### [Task description]
Begin at the line where "Where should I" appears and reproduce exactly every line through the end of the data below, both included, skipping pictures.

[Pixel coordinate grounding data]
=== Begin Enclosure ===

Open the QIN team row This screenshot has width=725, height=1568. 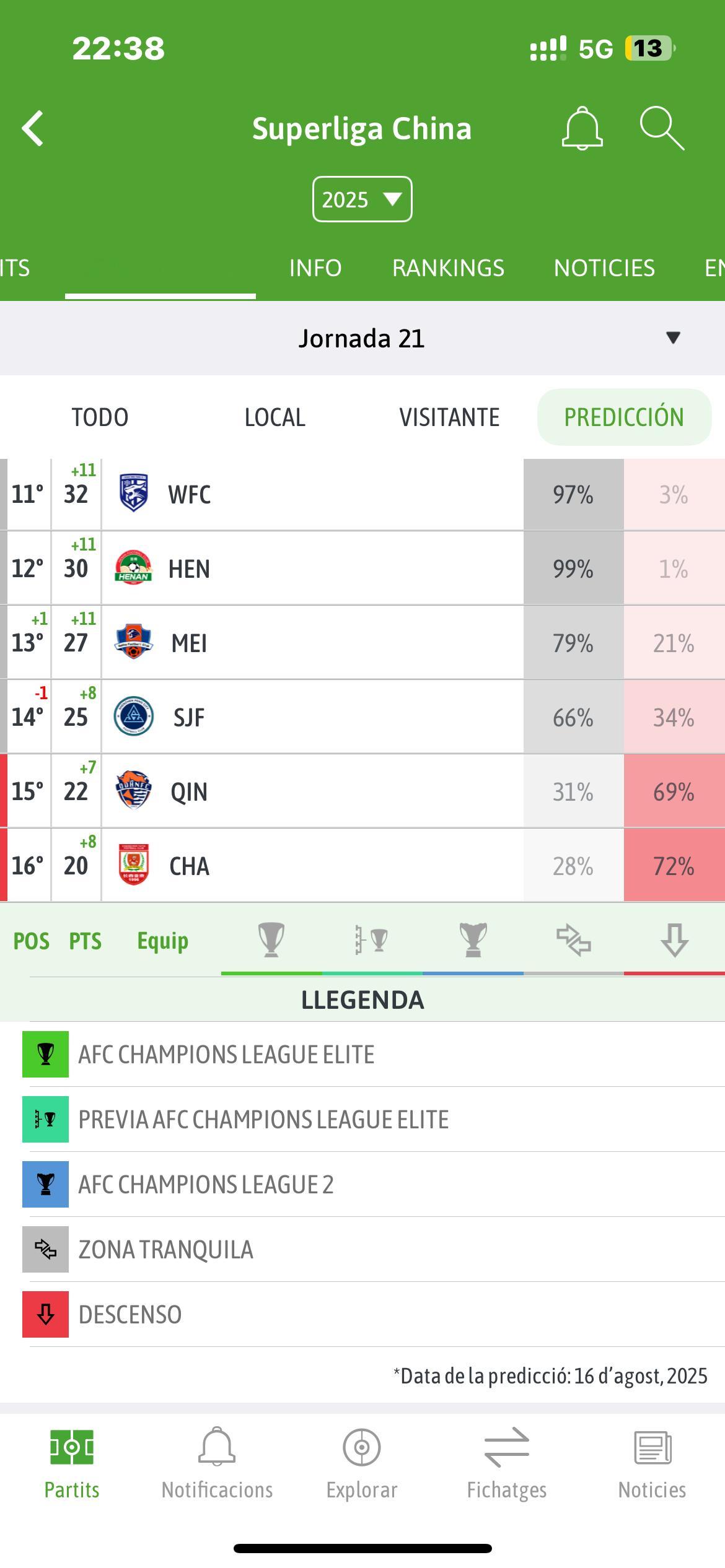tap(310, 791)
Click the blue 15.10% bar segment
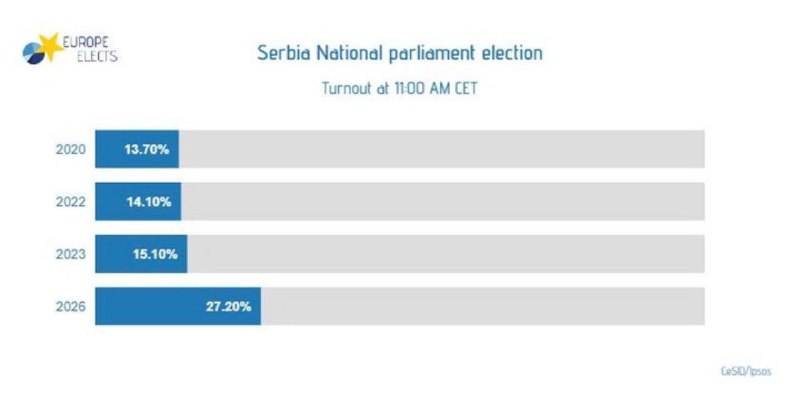 click(x=141, y=254)
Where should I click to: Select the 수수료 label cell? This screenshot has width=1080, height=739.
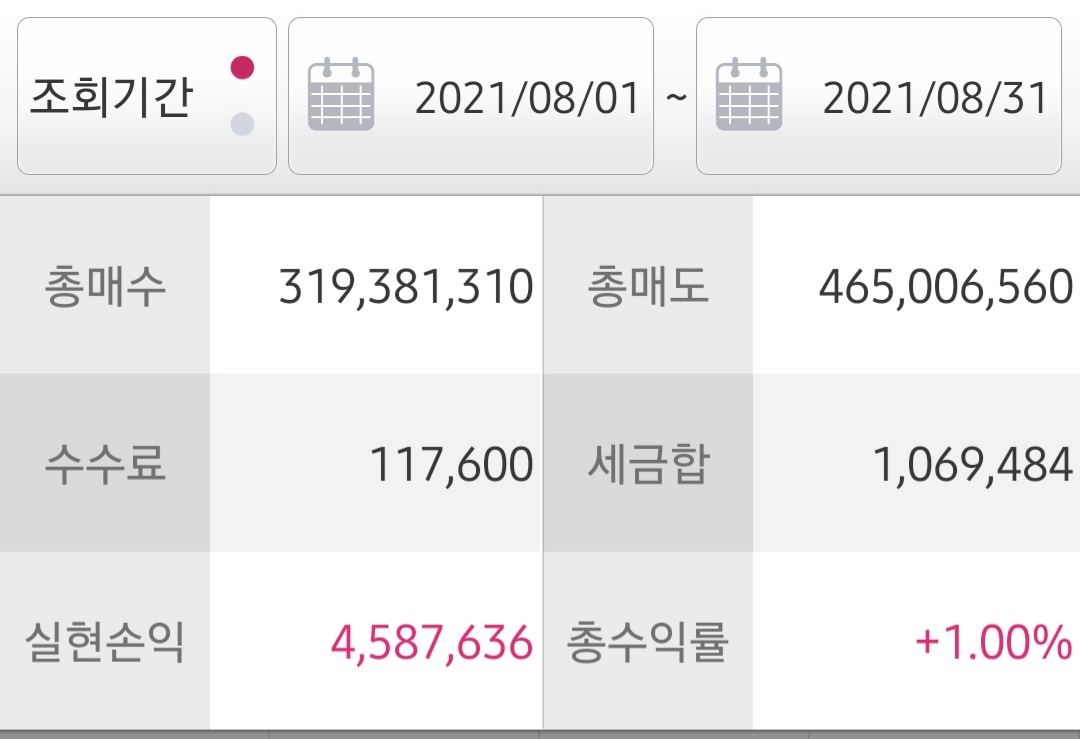pos(105,465)

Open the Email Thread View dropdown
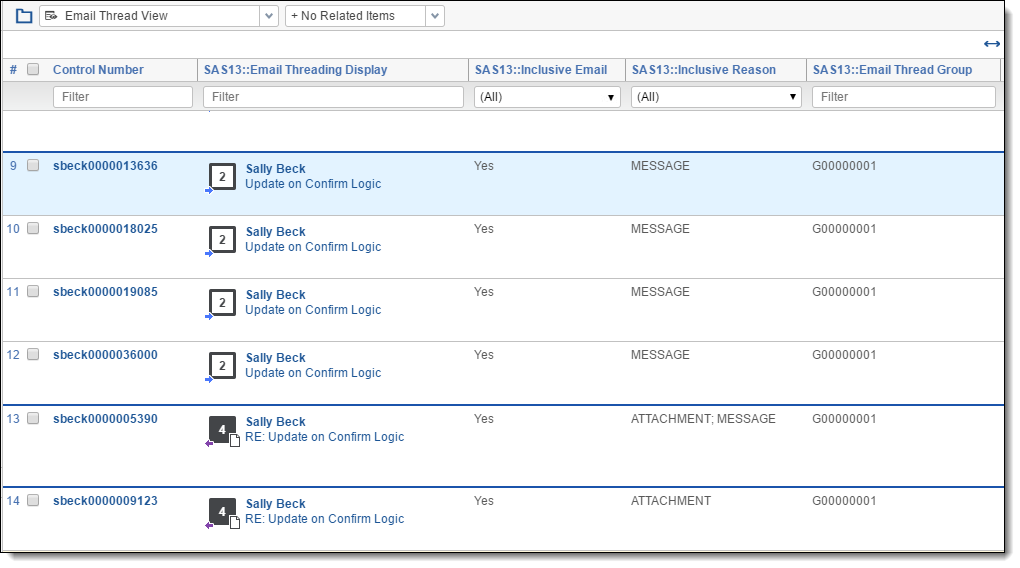point(159,16)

=== End Enclosure ===

### [Problem solution]
Where should I click to: Select the 수수료 label cell? This screenshot has width=1080, height=739.
pos(105,465)

Open the Email Thread View dropdown
point(159,16)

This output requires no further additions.